Оплиты во всём блеске своего снаряжения и выучки двумя колоннами шествовали по бокам человека, купившего Улеба у печенегов. Юноша узнал Калокира ещё издали. Рядом с динатом семенил Сарам. Оплиты щитами оттесняли толпу, прокладывая путь своему господину.
Часть солдат, повинуясь приказу, окружила невольников и повела юс по направлению к городу, часть ушла с командиром. Калокир и Сарам замешкались на берегу.
Улеб брёл рядом с Велко, не поднимая глаз на разодетых в шелка встречных горожан, стыдясь своей наготы, своего опалённого солнцем, обветренного, изъеденного морской солью тела, смущаясь жалких лоскутов, оставшихся от штанов, едва прикрывавших бёдра, страдая от выставленной напоказ своей выбритой наполовину головы, вновь кляня тех, кто лишил его родины, отчего дома, сестры, коня, кто обрёк его на позорище перед глазеющими девами и мужами чужеземного города, по мостовым которого он неуверенно шагал отвыкшими от тверди ногами.

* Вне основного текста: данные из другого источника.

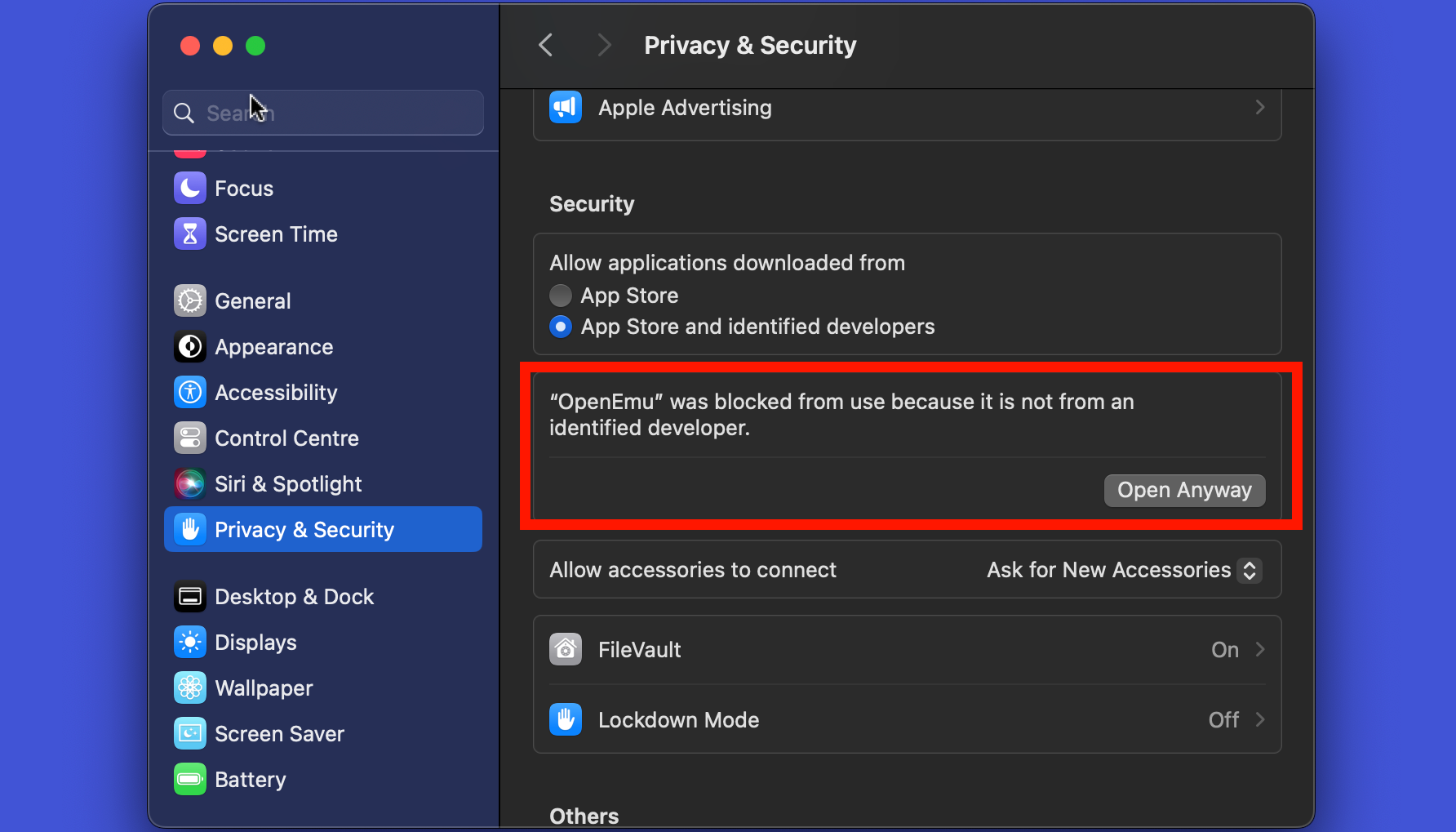Click the General gear icon
The height and width of the screenshot is (832, 1456).
point(190,301)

Улицы были запружены жителями, в городе с полумиллионным населением никому не было дела до унылой, затерявшейся, словно в потревоженном муравейнике, кучки рабов и их конвоиров.
Раскалённые солнцем каменные сооружения усиливали духоту летнего дня. Не было спасения от жары в тени многоэтажных зданий и церквей, чередовавшихся с крохотными фруктовыми садами, цветниками и скверами. Канавы под высокими двухъярусными арками акведуков Велентова водопровода, протянувшегося вдоль полуострова, источали смрад отбросов.

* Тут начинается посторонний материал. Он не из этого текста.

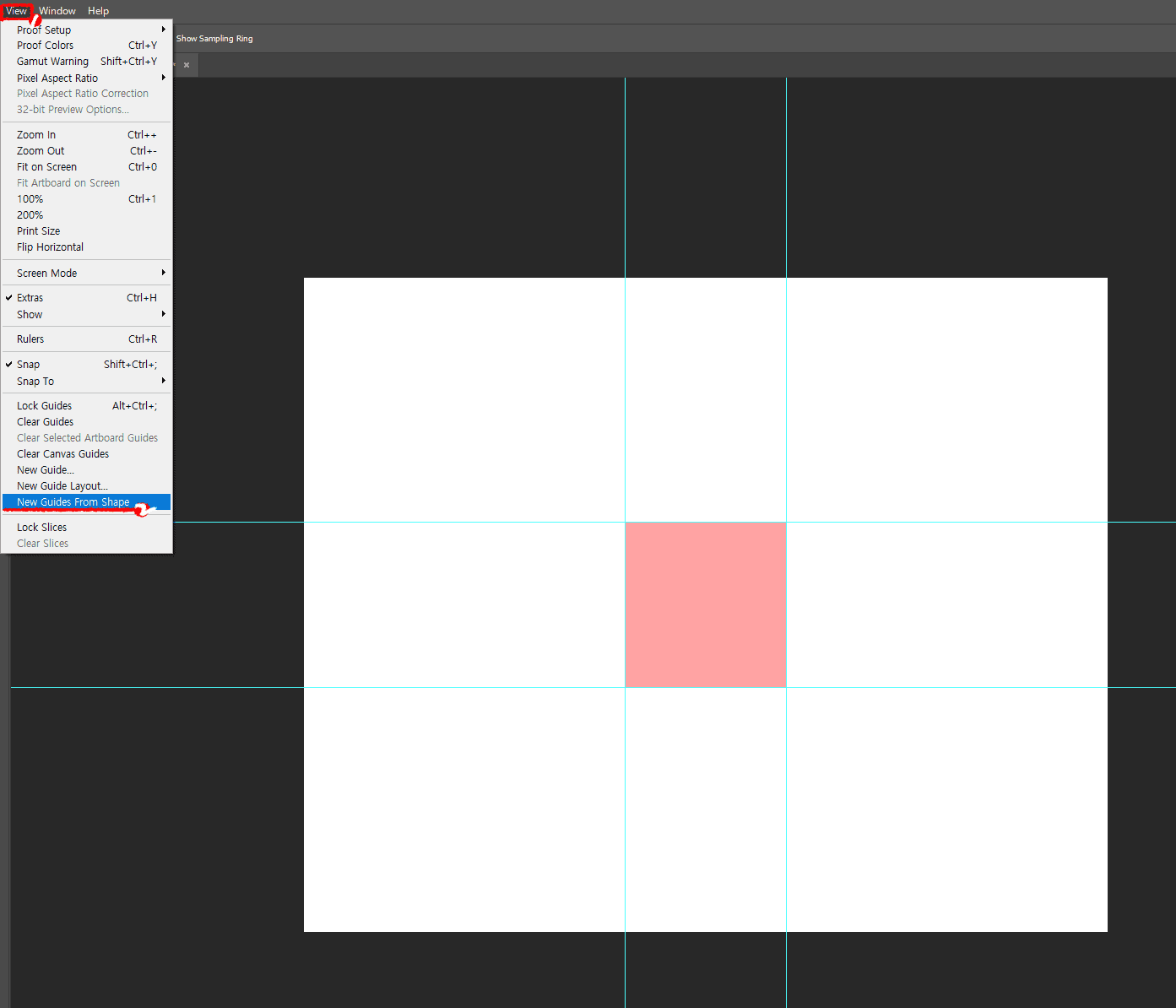This screenshot has height=1008, width=1176.
Task: Toggle Rulers visibility
Action: pos(30,339)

Женщины, прикрывая рукавами лица, подставляли кувшины под струи фонтанов. Мулы и лошади наездников, отбиваясь хвостами от мух, лениво пили из лужиц под висячими цистернами. Острые запахи снеди и перебродившего винограда исходили из раскрытых настежь дверей таверн и харчевен.
Зазывалы всевозможных ремесленных цехов старались перекричать друг друга. Нищие в венках из увядших цветов пытались перекричать зазывал. Торговцы сладостями и фруктами тоже силились быть услышанными. И над всем этим витала заунывная восточная мелодия флейты, на которой одержимо играл какой-то старец в грязно-белом хитоне, сидящий на корточках на мраморной плите перед Милием-столбом на центральной площади, от которого византийцы исчисляли мили всех дорог, ведущих из Константинополя.